森雅裕が新潮社と縁を持つにいたったのは、若手推理作家たちのグループ「雨の会」のアンソロジーを出版したのが新潮社だったからだったろうか。どこかの図書館でこのアンソロジーを発見したのが先だったか、本書の刊行が先だったか覚えていないが、あの森雅裕が同業の作家たちとこんな形で交流を持っていてアンソロジーまで出してしまったという事実に、失礼ながら驚いてしまった。
『平成兜割り』が手元にないため、あやふやな記憶になってしまうのだが、雨の会のアンソロジーに寄せた「虎徹という名の剣」の設定を基に書いたいくつかの短編をまとめたのが本書だっただろうか。そうすると、森雅裕が最初に刀剣について描いた作品は「虎徹という名の剣」ということになるかもしれない。さすがに雨の会のアンソロジーまでは買わなかったし、何年に刊行されたかなんてことも知らない。

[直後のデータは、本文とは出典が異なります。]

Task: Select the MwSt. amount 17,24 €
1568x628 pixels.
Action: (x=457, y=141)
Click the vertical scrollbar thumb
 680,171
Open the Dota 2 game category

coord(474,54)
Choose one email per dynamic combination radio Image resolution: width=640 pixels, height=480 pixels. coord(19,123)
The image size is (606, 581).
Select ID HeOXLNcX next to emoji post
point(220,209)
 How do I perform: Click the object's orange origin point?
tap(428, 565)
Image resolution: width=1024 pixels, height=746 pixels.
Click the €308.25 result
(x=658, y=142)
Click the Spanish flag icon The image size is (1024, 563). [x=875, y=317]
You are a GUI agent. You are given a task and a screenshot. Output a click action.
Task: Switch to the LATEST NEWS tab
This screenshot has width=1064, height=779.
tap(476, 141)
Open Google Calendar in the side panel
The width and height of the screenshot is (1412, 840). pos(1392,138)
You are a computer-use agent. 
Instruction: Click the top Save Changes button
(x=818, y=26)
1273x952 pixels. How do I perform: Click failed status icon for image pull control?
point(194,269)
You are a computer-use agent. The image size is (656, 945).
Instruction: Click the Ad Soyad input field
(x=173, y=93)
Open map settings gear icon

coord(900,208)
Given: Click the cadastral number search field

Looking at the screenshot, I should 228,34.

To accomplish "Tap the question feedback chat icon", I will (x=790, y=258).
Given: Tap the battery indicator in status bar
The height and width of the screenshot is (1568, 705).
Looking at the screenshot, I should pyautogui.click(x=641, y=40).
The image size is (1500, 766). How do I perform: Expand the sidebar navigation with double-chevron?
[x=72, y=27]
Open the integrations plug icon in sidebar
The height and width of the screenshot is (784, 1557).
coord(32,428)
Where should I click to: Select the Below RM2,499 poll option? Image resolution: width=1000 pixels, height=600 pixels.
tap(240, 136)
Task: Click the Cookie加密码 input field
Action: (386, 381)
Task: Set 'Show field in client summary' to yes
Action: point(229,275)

たしか横浜の駅近くで骨董屋を営む六鹿(これでムジカと読ませるのもあれなんだけど)という人物が主人公で、店に現れるお客さんから骨董、時に刀剣にまつわる相談を受けてそれを解決するというのが基本的なパターンだった。最初の事件に登場した依頼主の女子大生が、押しかけ助手のような役割に納まって狂言回しを務めるんだったかなあ。短編集とはいえ、久しぶりの推理色の強い作品で結構嬉しかった。一番記憶に残っているのが、東郷平八郎の人形の貯金箱が出てきて、穴あき人形、アナーキー人形なんて言葉遊びの話が出てきたシーンだというのが我が記憶力の衰退振りを反映している。そのやり取りが妙に面白く感じられたのである。
著者がファンであることを公言していた(と思う)80年代の女性アイドル歌手をモデルにして、その恋愛問題を絡めた話もあったなあ。この辺は、ファンとしても評価の分かれる悪癖である。アイドルとかその恋愛話とかには興味のない人間には、示唆だのあてこすりだのがあっても理解できかかったから、あの人のことらしいということしかわからなかったけど。ここでも覚えているのは、件のアイドル歌手についてこき下ろしていた押しかけ助手の女の子が、当のアイドルが店に現れたら和やかに談笑して、主人公の店主をあきれさせるという本筋とはあまり関係ない部分である。アイドル歌手の恋人の男が店主から買い取った刀を登録もせずに自動車に持ち込んでレースレースに出場して警察に捕まるって落ちだったかな。その刀はアイドル歌手の家に伝わる呪いの刀でという裏があったような気もする。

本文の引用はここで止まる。